She gazes at the rolltop, skipping a few steps toward it. “Let me see if my dad left a log, or a sign off sheet for the landscaping and maintenance crews he’d use.” She fingers through some papers, shuffling a few files over.
Bishop Jones remains composed. His voice redirects her, “I was just curious, Josephine. You don’t have to do all that. Come to think of it, there might be something in that journal your dad had. I’d see him jot in it every now and then.”
“I’m looking through his old desk right now,” she says, “I can call you back.”
“What’s done is done. God always provides. Only prayer and the police can take it from here.
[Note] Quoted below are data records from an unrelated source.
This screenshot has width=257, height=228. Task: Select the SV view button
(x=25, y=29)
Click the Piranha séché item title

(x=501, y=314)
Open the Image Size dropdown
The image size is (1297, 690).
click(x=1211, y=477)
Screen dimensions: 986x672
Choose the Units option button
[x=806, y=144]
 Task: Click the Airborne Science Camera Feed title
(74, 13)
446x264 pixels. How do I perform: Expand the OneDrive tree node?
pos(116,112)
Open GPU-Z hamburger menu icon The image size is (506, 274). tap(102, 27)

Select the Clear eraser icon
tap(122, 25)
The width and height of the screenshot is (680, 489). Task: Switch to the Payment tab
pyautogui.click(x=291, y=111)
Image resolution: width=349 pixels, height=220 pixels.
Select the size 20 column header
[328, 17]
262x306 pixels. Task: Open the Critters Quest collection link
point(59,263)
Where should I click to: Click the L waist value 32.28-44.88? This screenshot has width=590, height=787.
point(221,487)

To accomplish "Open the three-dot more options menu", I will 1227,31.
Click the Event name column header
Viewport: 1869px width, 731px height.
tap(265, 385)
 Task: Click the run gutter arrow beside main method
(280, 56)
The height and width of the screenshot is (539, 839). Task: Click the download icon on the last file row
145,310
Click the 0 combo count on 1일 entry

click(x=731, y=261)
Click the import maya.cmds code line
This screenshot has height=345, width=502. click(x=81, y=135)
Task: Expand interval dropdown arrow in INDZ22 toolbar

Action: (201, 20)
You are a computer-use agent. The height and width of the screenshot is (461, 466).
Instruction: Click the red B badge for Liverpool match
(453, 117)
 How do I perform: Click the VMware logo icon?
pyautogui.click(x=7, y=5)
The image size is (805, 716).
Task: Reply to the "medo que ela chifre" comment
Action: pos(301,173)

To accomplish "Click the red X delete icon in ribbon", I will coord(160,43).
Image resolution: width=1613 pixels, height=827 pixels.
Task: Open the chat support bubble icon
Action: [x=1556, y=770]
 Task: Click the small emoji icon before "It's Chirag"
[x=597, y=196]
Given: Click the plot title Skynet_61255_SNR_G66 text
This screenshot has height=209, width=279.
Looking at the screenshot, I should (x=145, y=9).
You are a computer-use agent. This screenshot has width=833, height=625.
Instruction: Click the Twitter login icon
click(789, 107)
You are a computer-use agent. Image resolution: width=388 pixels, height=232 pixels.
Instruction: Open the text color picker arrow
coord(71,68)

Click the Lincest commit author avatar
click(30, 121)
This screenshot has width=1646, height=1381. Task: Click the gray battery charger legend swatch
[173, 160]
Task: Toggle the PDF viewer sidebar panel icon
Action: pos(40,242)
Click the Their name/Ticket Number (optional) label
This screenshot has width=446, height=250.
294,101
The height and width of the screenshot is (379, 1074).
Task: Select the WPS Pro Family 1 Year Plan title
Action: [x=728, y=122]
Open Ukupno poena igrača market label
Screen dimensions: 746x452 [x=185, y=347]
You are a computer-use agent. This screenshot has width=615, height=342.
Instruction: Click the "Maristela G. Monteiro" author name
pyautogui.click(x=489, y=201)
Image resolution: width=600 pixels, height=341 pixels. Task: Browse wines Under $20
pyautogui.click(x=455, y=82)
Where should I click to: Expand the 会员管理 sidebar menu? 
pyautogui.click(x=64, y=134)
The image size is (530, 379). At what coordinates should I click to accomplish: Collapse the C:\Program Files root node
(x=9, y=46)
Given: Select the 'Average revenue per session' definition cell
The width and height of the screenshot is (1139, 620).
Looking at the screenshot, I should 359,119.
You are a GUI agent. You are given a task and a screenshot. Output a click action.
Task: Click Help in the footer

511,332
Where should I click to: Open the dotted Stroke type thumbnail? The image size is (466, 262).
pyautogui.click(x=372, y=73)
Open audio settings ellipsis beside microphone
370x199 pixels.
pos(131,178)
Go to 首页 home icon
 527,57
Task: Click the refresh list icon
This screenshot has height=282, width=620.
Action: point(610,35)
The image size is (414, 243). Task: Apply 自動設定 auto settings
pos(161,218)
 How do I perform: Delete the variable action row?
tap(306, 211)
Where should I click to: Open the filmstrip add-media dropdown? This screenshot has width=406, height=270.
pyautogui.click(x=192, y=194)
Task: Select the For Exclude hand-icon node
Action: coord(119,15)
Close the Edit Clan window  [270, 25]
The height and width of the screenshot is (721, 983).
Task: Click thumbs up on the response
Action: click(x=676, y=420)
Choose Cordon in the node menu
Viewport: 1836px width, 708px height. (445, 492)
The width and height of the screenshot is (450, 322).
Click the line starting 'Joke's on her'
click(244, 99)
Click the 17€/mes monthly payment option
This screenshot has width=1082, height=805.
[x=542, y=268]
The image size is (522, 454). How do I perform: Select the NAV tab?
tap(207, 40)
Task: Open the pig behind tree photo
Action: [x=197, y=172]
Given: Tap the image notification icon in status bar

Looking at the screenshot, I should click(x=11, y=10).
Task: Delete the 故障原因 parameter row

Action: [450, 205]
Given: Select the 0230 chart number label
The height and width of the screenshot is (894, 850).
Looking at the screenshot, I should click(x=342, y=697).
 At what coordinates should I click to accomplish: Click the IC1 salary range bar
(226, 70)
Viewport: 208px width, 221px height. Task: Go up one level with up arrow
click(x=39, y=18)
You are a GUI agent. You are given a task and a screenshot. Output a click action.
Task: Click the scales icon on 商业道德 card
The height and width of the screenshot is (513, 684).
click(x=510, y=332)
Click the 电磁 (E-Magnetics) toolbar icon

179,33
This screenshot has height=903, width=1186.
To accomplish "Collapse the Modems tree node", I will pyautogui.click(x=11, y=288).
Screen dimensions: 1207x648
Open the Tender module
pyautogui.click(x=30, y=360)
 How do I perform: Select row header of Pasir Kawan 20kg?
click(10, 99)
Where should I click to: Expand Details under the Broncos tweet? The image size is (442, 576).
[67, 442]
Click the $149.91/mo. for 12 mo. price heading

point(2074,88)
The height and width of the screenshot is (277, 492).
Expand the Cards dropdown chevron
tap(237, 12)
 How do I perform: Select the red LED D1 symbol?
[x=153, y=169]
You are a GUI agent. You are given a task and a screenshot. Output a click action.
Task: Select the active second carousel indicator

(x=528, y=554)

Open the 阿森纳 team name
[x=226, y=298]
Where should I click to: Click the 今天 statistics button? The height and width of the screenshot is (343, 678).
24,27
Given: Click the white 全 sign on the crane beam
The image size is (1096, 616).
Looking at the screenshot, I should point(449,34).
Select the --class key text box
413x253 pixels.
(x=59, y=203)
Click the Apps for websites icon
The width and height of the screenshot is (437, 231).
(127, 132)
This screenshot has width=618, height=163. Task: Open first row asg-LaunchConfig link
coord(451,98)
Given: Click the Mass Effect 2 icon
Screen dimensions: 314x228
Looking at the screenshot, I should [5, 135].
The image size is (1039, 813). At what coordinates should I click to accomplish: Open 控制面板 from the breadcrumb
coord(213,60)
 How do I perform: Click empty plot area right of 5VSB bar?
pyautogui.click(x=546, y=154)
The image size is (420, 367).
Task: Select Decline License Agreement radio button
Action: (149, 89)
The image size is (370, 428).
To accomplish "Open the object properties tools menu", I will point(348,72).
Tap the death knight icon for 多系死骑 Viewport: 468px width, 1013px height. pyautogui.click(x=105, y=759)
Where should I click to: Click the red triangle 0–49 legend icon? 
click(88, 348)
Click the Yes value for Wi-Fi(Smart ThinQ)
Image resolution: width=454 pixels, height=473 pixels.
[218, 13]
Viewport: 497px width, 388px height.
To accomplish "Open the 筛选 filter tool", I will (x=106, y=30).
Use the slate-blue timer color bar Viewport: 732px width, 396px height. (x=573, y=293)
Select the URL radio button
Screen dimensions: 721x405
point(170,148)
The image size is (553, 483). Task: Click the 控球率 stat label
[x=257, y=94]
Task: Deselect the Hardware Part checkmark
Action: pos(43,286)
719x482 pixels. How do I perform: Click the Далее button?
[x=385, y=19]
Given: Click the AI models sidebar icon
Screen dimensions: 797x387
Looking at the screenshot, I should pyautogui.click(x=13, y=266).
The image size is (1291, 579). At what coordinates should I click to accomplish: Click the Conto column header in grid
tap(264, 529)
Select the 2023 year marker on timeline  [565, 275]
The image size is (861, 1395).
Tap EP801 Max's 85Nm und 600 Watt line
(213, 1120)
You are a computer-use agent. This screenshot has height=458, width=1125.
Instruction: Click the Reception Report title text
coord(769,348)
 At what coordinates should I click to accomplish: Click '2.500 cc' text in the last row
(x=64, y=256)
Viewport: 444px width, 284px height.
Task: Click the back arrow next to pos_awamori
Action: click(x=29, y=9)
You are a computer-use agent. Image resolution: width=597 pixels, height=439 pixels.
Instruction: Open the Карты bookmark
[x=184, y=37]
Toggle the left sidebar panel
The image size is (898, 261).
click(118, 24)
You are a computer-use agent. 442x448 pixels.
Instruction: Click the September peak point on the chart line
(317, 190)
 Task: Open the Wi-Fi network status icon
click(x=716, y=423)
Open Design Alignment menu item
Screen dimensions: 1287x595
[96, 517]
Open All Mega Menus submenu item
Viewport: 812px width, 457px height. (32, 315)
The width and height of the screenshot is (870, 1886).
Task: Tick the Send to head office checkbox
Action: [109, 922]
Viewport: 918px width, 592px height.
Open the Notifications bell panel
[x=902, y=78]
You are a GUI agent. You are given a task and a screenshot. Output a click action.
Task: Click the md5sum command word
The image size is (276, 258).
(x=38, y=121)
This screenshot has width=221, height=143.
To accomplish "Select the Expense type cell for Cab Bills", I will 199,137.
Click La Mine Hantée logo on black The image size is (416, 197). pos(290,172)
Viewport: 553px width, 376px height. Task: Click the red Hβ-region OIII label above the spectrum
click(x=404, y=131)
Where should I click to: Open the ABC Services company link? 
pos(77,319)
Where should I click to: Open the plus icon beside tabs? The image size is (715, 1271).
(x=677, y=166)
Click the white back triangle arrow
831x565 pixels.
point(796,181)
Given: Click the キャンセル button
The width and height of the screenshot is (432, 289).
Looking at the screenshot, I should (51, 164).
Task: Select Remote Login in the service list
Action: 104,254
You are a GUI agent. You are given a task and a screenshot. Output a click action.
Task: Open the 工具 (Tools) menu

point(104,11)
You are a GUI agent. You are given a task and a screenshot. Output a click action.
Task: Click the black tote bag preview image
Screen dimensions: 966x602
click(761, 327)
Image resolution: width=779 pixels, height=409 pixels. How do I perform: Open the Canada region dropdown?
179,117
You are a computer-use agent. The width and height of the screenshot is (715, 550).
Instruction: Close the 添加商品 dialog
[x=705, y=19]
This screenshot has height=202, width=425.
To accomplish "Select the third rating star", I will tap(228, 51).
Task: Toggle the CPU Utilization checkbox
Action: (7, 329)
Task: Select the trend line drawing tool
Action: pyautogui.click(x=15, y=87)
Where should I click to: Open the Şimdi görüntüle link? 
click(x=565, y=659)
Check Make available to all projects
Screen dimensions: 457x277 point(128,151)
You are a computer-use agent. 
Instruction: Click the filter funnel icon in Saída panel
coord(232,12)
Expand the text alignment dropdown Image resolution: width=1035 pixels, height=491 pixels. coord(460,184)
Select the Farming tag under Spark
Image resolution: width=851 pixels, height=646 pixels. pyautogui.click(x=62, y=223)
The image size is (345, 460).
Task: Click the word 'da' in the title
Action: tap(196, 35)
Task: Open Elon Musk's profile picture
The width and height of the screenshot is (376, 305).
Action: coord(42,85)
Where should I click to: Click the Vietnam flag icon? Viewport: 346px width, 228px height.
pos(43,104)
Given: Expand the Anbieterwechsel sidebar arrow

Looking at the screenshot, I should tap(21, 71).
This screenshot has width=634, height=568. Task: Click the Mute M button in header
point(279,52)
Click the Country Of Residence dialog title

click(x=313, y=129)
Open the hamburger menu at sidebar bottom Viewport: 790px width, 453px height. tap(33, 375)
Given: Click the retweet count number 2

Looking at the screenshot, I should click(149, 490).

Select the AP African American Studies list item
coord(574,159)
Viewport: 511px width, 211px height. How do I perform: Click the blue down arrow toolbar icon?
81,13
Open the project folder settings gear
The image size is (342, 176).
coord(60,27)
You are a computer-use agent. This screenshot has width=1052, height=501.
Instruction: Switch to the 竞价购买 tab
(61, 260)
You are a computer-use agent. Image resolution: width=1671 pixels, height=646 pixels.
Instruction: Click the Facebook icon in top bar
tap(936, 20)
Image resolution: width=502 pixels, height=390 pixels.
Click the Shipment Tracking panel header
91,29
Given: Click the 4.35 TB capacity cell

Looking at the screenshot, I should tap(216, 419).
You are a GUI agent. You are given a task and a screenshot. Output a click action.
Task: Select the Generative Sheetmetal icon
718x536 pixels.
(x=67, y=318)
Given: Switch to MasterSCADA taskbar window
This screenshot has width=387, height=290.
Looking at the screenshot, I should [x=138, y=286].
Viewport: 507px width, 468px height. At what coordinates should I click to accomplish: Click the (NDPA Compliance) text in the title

I’ve already changed the locks to be sure.” His optimism slightly elevates her mood, “I’ll bring the spare sometime before Easter. You know… when I have a chance.”
“That’ll be just fine, Father Jones.”
“Call me, brother.”
She smiles and is fighting tears, “You have no idea…” gathering her emotions for half a moment, “You have no idea how much I needed to hear that right now,” she paused, “Brother.”
“Well,” spoken softly, “I’ll let you know when I’ll be dropping by.”
“No rush. I hope you recover everything.”
“They’re just things, Josephine. This too shall pass.”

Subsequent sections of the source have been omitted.